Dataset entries
--------

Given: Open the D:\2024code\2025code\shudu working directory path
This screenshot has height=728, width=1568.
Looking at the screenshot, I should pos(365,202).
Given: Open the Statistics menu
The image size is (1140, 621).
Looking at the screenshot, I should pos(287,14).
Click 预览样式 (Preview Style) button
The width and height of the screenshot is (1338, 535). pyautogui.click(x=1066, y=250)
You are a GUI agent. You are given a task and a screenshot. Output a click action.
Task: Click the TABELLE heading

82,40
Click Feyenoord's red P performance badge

--------

Your assignment: Set down, unchanged, the line that contains "The image size is (1140, 621)." together with every later line in the records, through the last one.

Written solution:
The image size is (1140, 621).
Looking at the screenshot, I should pos(287,14).
Click 预览样式 (Preview Style) button
The width and height of the screenshot is (1338, 535). pyautogui.click(x=1066, y=250)
You are a GUI agent. You are given a task and a screenshot. Output a click action.
Task: Click the TABELLE heading

82,40
Click Feyenoord's red P performance badge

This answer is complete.